UCLB spinout Bloomsbury Genetic Therapies Limited has disclosed its new pipeline programme BGT-PD: an investigational gene therapy candidate for Parkinson’s disease (PD).
The clinical-stage biotechnology company is developing potentially curative treatments for patients suffering from rare neurological and metabolic diseases based on clinically proven gene therapy technologies.
BGT-PD is an investigational AAV2 gene therapy designed to rebalance dopamine transporter (DAT) activity in the nigrostriatal system of idiopathic Parkinson’s disease (PD) patients following a single, targeted intra-brain injection.
BGT-PD relies on the same gene therapy vector encoding for the DAT protein used in the company’s BGT-DTDS programme, which is being developed concurrently for the treatment of Dopamine Transporter Deficiency Syndrome (DTDS), a rare, monogenic disorder caused by mutations in the DAT gene leading to parkinsonism-like clinical features and premature death in childhood/teenage years.
BGT DTDS has already reported “compelling” preclinical efficacy and safety, including neuroprotective effects, which suggested a potential therapeutic benefit in Parkinson’s Disease, and the company has recently received positive feedback from the UK Medicines and Healthcare products Regulatory Agency (MHRA) supporting the filing of a clinical trial application for BGT DTDS.
BGT-PD will leverage the knowledge and experience gained from the BGT-DTDS programme, from DAT biology and its central role in both diseases to product manufacturing and characterisation, providing both de-risking and acceleration of a potential clinical translation in PD.
The company has initiated a preclinical proof-of-concept study for BGT-PD which will be completed before the end of 2023.
Preliminary data following single administration of BGT-PD in the caudate/putamen of PD animals are described as “very promising”, indicating a profound effect of the gene therapy on levodopa-induced dyskinesia compared to vehicle-treated controls, with a magnitude of effect markedly superior to that achieved by existing medication for dyskinesia.
Data also indicates a potential effect on non-motor symptoms, with a reduction in anxiety behaviours observed in animals treated with BGT-PD.
“We are excited to announce BGT-PD as our fifth program.

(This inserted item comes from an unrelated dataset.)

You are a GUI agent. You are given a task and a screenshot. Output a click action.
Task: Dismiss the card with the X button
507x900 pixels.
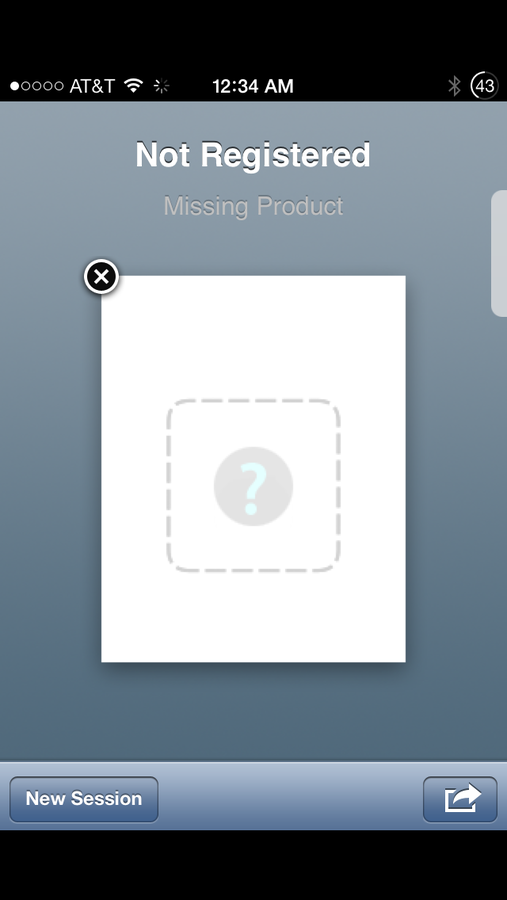tap(101, 277)
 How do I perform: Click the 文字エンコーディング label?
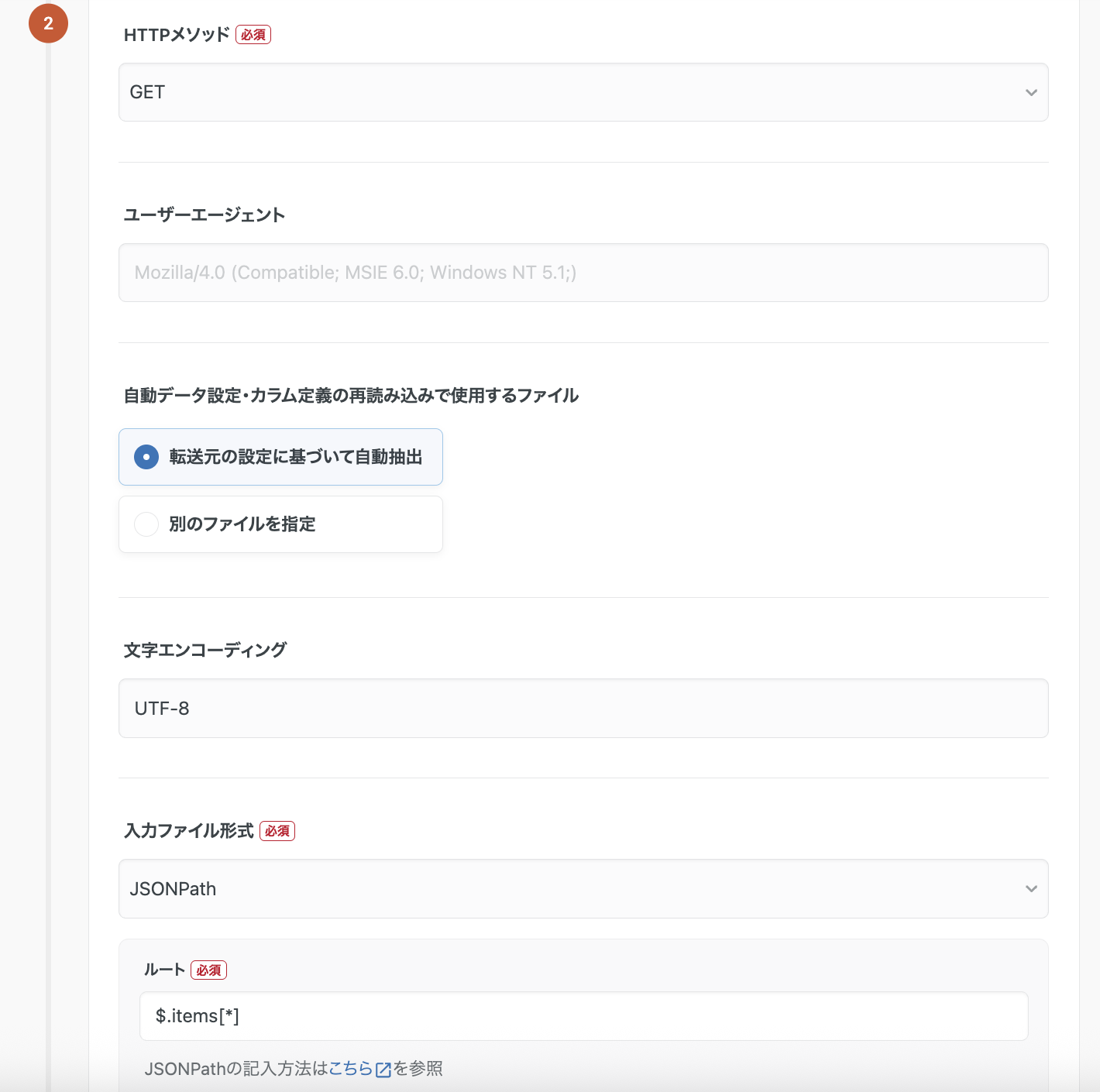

It is a true case of developments in an ultra-orphan, monogenic disease de-risking the development of the same drug candidate in a complex, multifactorial disease,” said Adrien Lemoine, Co-Founder & Chief Executive Officer of Bloomsbury. “We look forward to sharing our preclinical findings as we progress our novel therapeutic strategy for this debilitating disease with limited treatment options.”